Just last month Montana’s senior U.S. Senator, Max Baucus, announced the United States Senate passage of the resolution designating the first week of April 2012 as “Asbestos Awareness Week.” This is the sixth year in a row Baucus has introduced the resolution and he certainly has every reason to keep doing it. Representing the hard hit state of Montana, Baucus saw firsthand the destructive power of asbestos: the Montana town of Libby was virtually obliterated by the incredibly irresponsible actions of a W.R. Grace vermiculite plant that took the lives of 300 people and caused untold suffering.
But, despite eight years of resolutions, asbestos largely remains “that thing that happened a long time ago.” And in the din of clamor for health and safety recognition, asbestos barely makes the list.
Although asbestos is responsible for 10,000 deaths a year in the United States alone, mesothelioma, the signature cancer associated with asbestos exposure, is hardly a household word. Just think about it. Have you seen an article on the latest mesothelioma treatment in your recent health magazine? Has your doctor talked to you about asbestos exposure? We didn’t think so. And yet asbestos-related diseases are responsible for more deaths a year than melanoma, the dreaded skin cancer that gets a great deal of media attention.

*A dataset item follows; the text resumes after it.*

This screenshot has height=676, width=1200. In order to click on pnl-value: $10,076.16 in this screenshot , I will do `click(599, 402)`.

Perhaps it is “out of sight, out of mind” that keeps asbestos off our radars. It is true that the microscopic asbestos fibers are invisible to the naked eye. But what’s keeping us, decade after decade, from ignoring the undeniable scientific fact that asbestos kills? What’s more, what keeps the United States from joining over 50 other counties that have already banned the import and use of asbestos?

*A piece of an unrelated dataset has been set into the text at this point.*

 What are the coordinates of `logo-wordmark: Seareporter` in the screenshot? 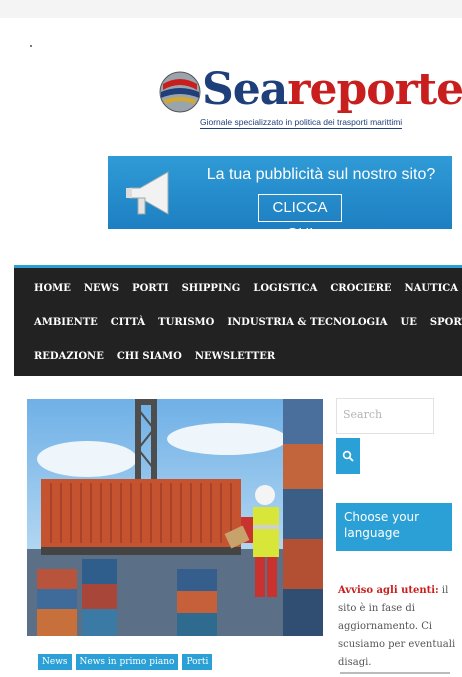 It's located at (332, 90).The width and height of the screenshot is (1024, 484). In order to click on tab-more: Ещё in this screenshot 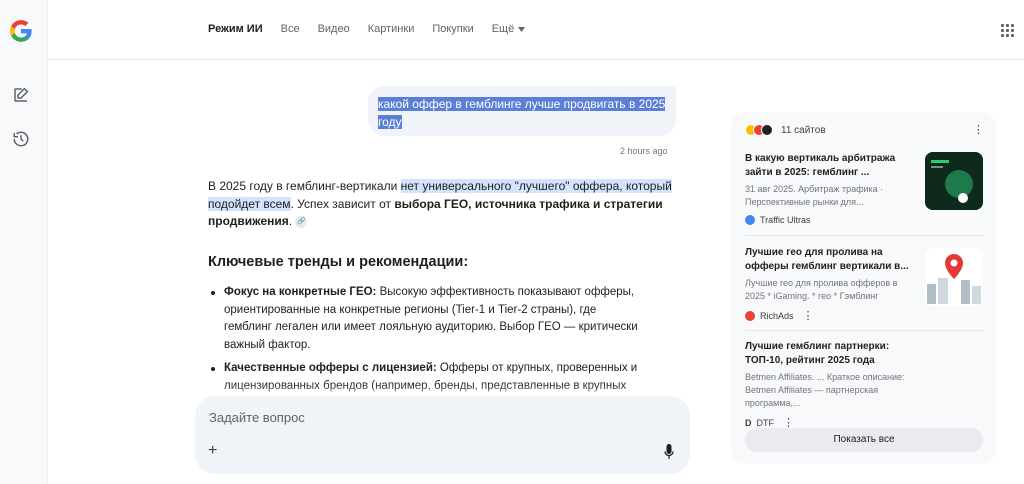, I will do `click(509, 29)`.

We think we all know the answer and it is not a new one. There is money to be made from the import and manufacturing of asbestos products. Couple that with the long latency period of the diseases associated with asbestos and you get the perfect “guilt free” storm: the folks knowingly exposing workers to asbestos today probably won’t have to face the workers 30 years later when the tiny fibers have caused deadly diseases.

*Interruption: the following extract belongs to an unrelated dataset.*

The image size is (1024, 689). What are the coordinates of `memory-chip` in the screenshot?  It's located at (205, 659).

That’s why it is crucial for those of us who understand the risks to join the chorus of Baucus and asbestos advocacy groups like the Asbestos Disease Awareness Organization (ADAO). We may be the only shot at protection that today’s asbestos workers have.
“Asbestos Awareness Week is a rallying cry to keep the tragedy of Libby from happening again. It’s also an opportunity to remind people that much more work lies ahead to help victims of asbestos-related diseases,” said Baucus, who was instrumental in urging the EPA to declare its first ever public health emergency in Libby, Montana. “Although we can never fully right the outrageous wrong that took place in Libby, we can fight to make sure the community has the tools it needs to heal. And, we can keep working hard to make sure the public is aware of the tragic impact of asbestos exposure.”
For his ongoing efforts on behalf of residents of Libby, Lincoln County and asbestos-victims everywhere, Baucus was presented with the Asbestos Disease Awareness Organization’s “Tribute of Hope Award” last year. Senator Tester also sponsored the bipartisan resolution.